Art and Macroeconomics

Art as an economic activity has grown enormously in the last few decades but it has done so in a peculiar way that tells us a lot about art. The key factor of macroeconomic growth, according to mainstream economists, is technological development. That is to say, an economy can produce more – and therefore increase its GDP – when it develops technologies that increase productivity and efficiency, or reduce labour costs, etc. The expansion of the art market and increases in numbers of galleries, artists and so on has not followed this pattern. And it would be inappropriate to expect it to follow this pattern, for two key reasons.

First, artists tend not to be employed by capitalists or their managers, and therefore productivity is not measured in the normal way. Artists, unlike workers in other industries, normally own their own means of production, and the products that they produce. No owner or manager is in any position to increase their profit by forcing artists to work more efficiently or cheaply, nor would they gain by developing new technologies for increasing the productivity of the artist-as-labourer.

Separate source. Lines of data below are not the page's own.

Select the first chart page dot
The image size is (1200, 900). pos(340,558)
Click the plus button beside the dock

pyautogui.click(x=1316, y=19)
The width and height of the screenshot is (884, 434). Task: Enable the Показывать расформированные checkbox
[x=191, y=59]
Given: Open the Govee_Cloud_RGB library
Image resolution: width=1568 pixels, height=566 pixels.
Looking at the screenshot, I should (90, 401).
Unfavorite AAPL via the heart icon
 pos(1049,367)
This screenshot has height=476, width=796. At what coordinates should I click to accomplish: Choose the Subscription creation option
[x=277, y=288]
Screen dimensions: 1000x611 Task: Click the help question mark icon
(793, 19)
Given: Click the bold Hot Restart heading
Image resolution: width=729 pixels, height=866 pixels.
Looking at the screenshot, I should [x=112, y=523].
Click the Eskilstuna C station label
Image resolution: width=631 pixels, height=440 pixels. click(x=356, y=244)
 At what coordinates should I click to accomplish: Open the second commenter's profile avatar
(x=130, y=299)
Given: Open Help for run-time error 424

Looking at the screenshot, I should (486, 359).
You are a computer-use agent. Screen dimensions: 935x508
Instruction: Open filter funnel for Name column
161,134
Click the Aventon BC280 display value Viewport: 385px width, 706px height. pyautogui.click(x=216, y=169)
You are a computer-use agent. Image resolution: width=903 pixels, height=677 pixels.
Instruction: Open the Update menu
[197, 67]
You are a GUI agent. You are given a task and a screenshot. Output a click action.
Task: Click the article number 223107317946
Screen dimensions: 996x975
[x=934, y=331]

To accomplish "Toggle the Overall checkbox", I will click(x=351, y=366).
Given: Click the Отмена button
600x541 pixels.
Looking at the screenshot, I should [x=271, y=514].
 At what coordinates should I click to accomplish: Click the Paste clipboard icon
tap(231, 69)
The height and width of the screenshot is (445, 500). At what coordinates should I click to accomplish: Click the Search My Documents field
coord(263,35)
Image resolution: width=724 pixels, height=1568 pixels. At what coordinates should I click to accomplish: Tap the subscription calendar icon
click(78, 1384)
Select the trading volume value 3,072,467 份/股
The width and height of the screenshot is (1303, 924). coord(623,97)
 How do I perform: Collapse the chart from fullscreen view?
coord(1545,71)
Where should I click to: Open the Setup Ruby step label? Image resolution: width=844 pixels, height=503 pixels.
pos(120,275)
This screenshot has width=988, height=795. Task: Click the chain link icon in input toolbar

Second, capitalists tend to take a financial interest in art – especially the primary market – through consumption rather than investment. In this sense it is a luxury good. The difference is that it is not produced according to the same economies as luxury goods (even the production of sports cars is organized, as far as possible, in terms of cost effectiveness, and technology is used, as much as possible, to increase productivity and reduce labour costs).